Firstsource Sols. USA, LLC v. Tulare Reg’l Med. Ctr.
In this breach of contract case, the court ordered summary judgment for the plaintiff, refusing the defendant additional time for discovery.
The court noted that “virtually all of the salient facts” were undisputed. Namely, the plaintiff, Firstsource Solutions, contracted with Tulare Regional Medical Center for fee-collection services. At the end of the contract, Tulare refused to pay Firstsource nearly $725,000 for its services. Firstsource filed suit seeking payment in full. Tulare counterclaimed, arguing that Firstsource breached the contract by “fail[ing] to collect between $6.5 and $7 million” in patient bills.
During discovery, Tulare twice sought, and twice obtained, extensions for its discovery deadlines. Despite those continuances, it failed to provide evidence supporting its defense or its counterclaim.
Firstsource moved for both summary judgment and terminating sanctions. It argued that Tulare admitted to the material facts and “had provided no admissible evidence” to support its defense and counterclaim. Further, it said, Tulare had not “participated in discovery in good faith.”
Tulare filed a request under Federal Rule of Civil Procedure 56(d), seeking a deferral of the court’s ruling on summary judgment. Tulare claimed that it needed additional time to disclose records that were relevant to the court’s summary judgment ruling.
Rule 56(d) requires that “the court…deny or continue a motion for summary judgment” when a party “cannot present facts essential” to its defense. However, the party seeking the delay “must also establish that [it has] been diligent in pursuing” discovery.
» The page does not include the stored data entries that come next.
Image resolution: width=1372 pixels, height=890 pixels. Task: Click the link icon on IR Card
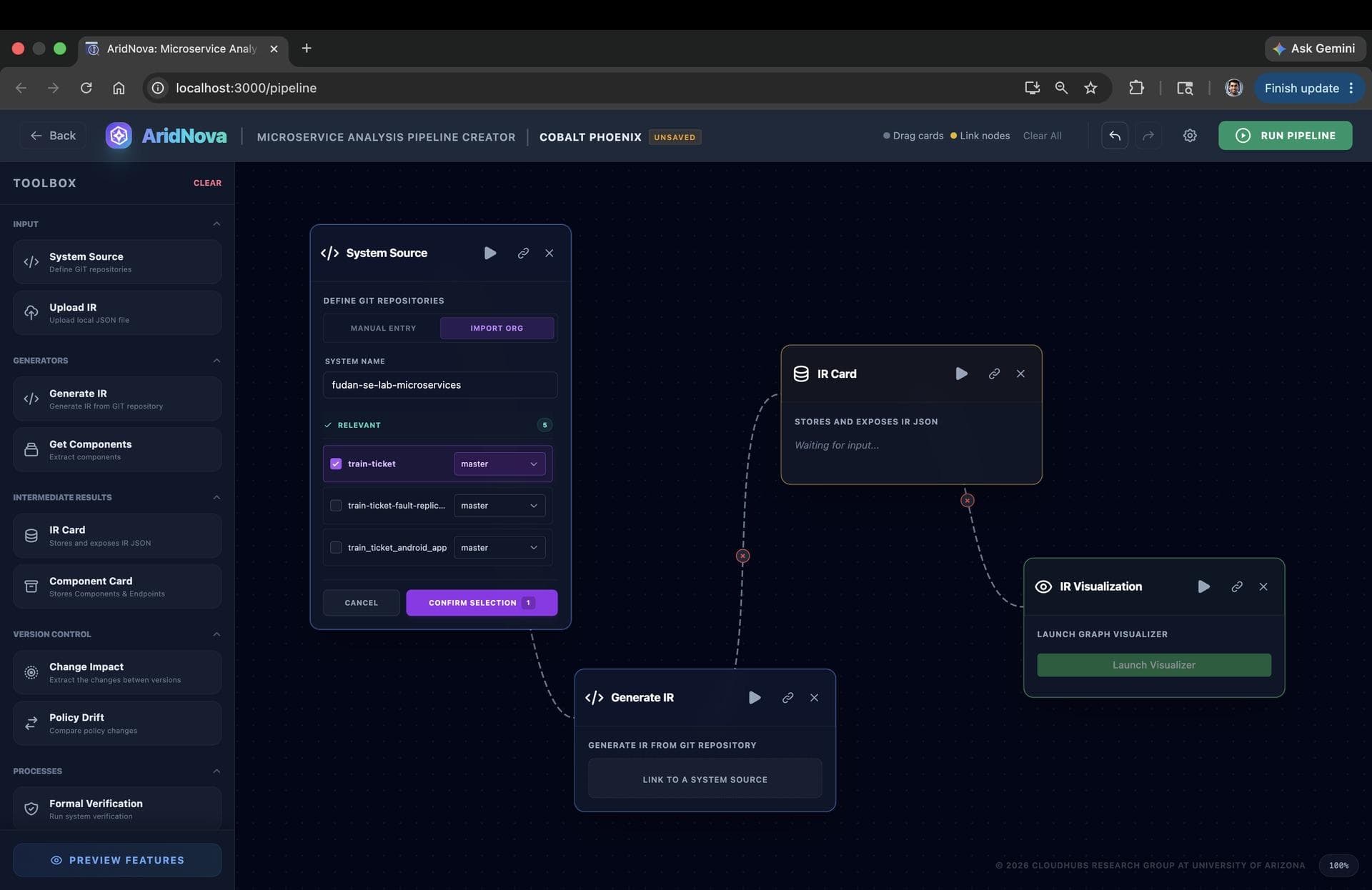point(994,374)
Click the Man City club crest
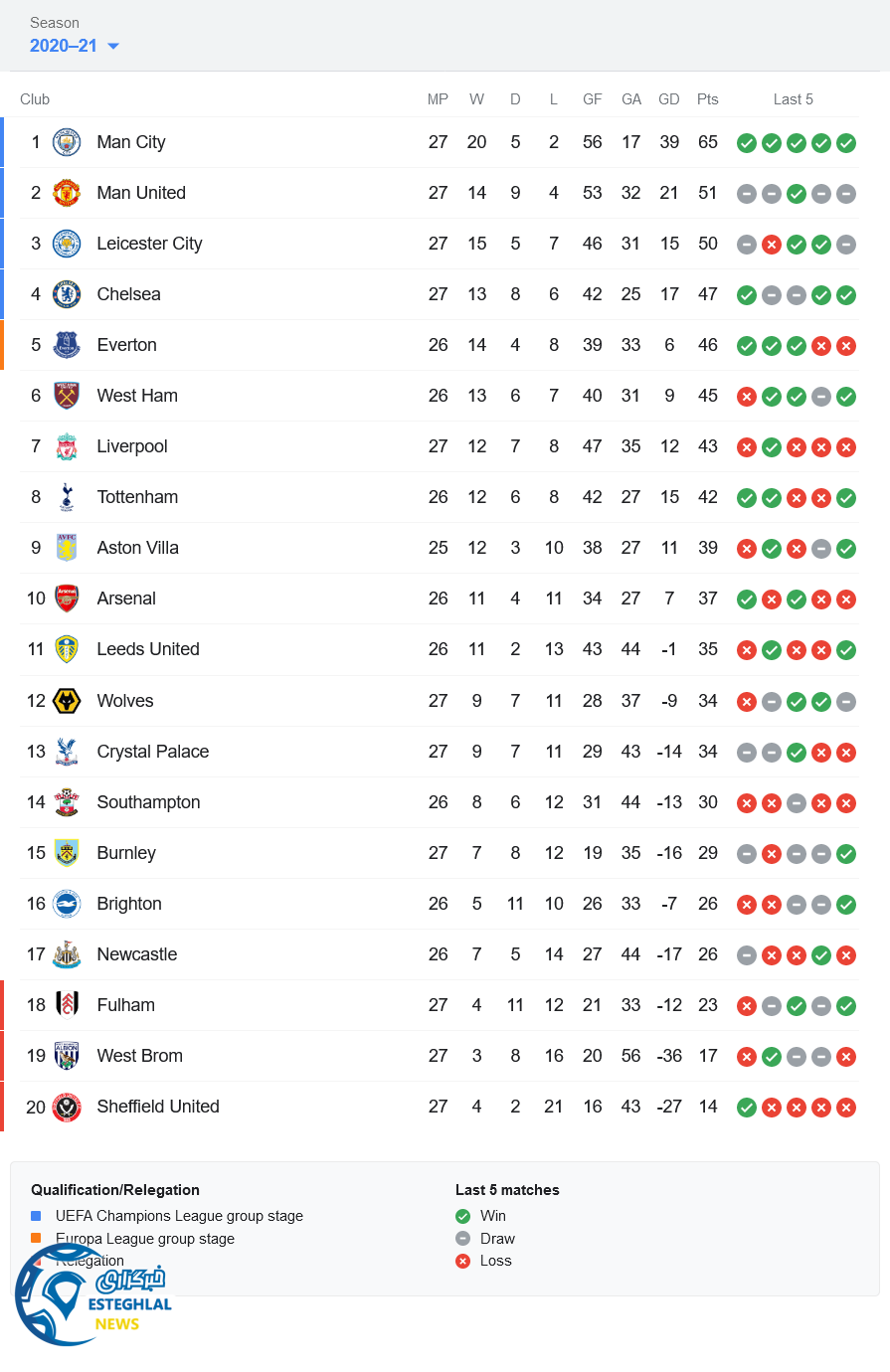Viewport: 890px width, 1372px height. coord(67,142)
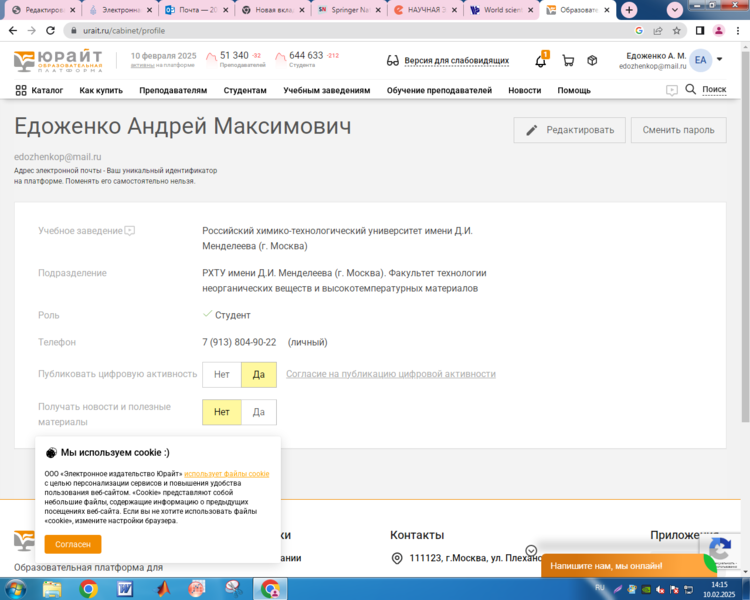The height and width of the screenshot is (600, 750).
Task: Set receive news option to Да
Action: pos(258,412)
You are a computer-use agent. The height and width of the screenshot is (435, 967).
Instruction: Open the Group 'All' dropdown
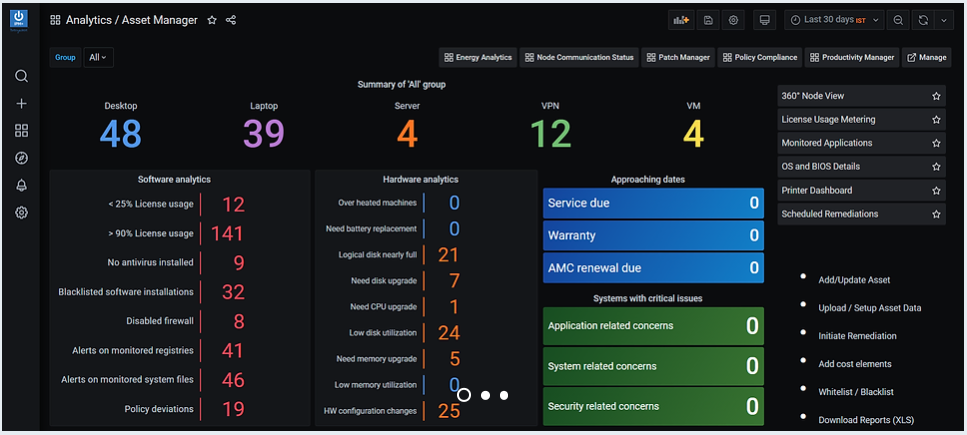tap(98, 57)
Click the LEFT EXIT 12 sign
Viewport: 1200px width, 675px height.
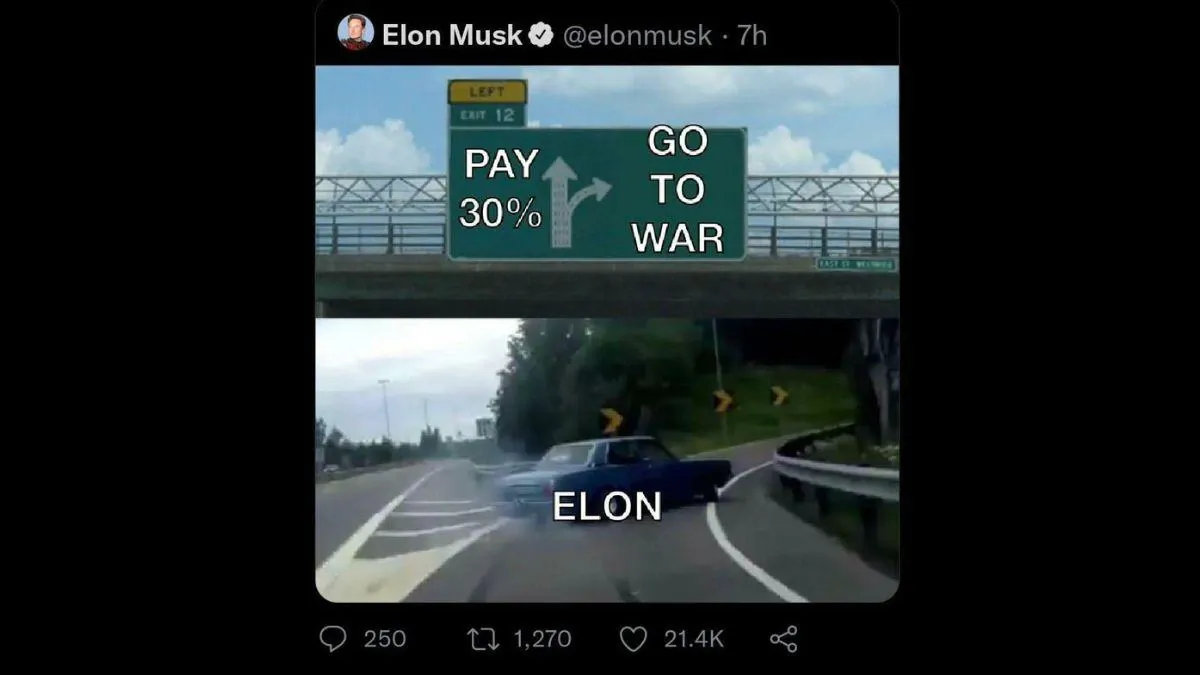click(x=487, y=103)
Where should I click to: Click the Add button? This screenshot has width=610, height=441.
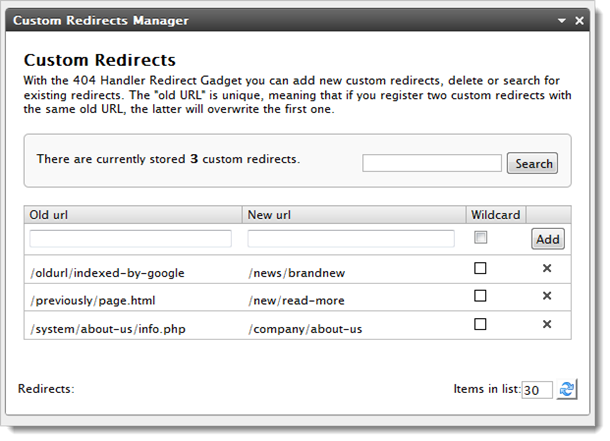point(547,239)
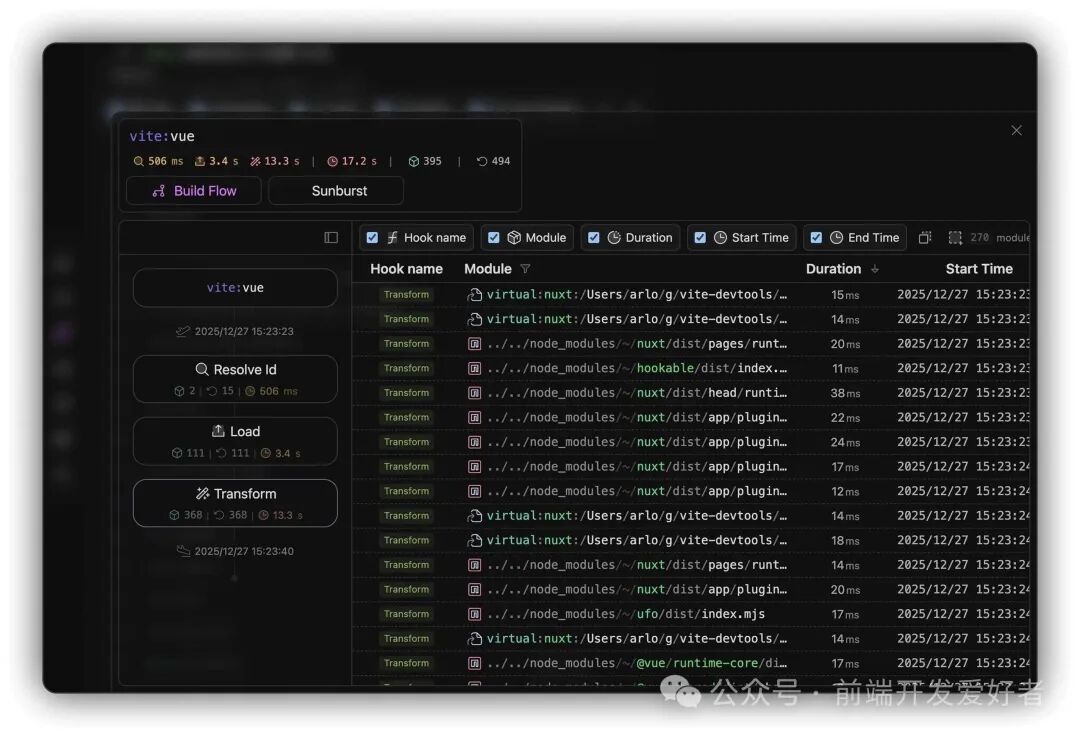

The court concluded that Tulare “crafted the bind in which it now finds itself” by failing to diligently engage in discovery. Tulare sought to disclose “the billing records for nearly 400,000 patient accounts” it had not provided in discovery. Those records “were arguably part of the initial disclosures” Tulare should have provided to Firstsource. Both Tulare’s defense and its counterclaim relied on those records. Firstsource requested the records “early on” in discovery, but Tulare never provided them. Inexplicably, Tulare did not dispute that the records were, and had been, in its possession.
However, Tulare “only began the process of seeking to disclose” those records a month before the already-extended discovery deadline. Tulare offered “no satisfactory explanation” for its delay. It stated only that its staff were “over-burdened” and unfamiliar with the billing system.
Finding that Tulare’s failures were “no one’s fault but its own,” the court declined to defer its ruling on summary judgment.
The court then turned to the motion for summary judgment. There, Tulare argued that a genuine dispute of material fact remained regarding Firstsource’s breach of contract. As proof, it provided records from four patient accounts.
Firstsource sought to exclude that evidence, noting that it too was never disclosed during discovery. The court “interpret[ed] this objection as a motion for evidentiary sanctions under Rule 37(c).”
While the court acknowledged that precluding Tulare’s evidence was a “harsh sanction,” it found it appropriate. Here, Tulare did not substantially justify its failure. Despite two extensions on its own motion, Tulare “still failed to…timely produce the discovery it now seeks” to introduce. Nor was Tulare’s conduct “a case of mistake, inadvertence, or even negligence.” Rather, the court found the failure to disclose “both willful and in bad faith,” to Firstsource’s prejudice.
The court declined lesser sanctions, finding that they would necessarily produce a delay. This, rather than a sanction, would be “precisely the relief” that Tulare sought. The court thus excluded Tulare’s evidence from its consideration of Firstsource’s motion for summary judgment.
As to summary judgment, the court again ruled in Firstsource’s favor. It ordered Tulare to pay the “undisputed amount of $724,385.08 invoiced and not paid” under the contract. Firstsource also sought its costs and attorneys’ fees; the court directed it to file its specific request.
The court denied Firstsource’s motion for terminating sanctions as moot, given its grant of summary judgment.
Takeaways on Cooperating in Discovery
We’ve said it before: if you have relevant and potentially dispositive information, it’s incumbent on you to timely produce it in discovery. Failure to cooperate with the discovery process will not curry you any favor with opponents or the courts. Nor are courts sympathetic to organizational failures to understand or manage discoverable data. Here, Tulare’s failure to take discovery seriously was fatal to its case.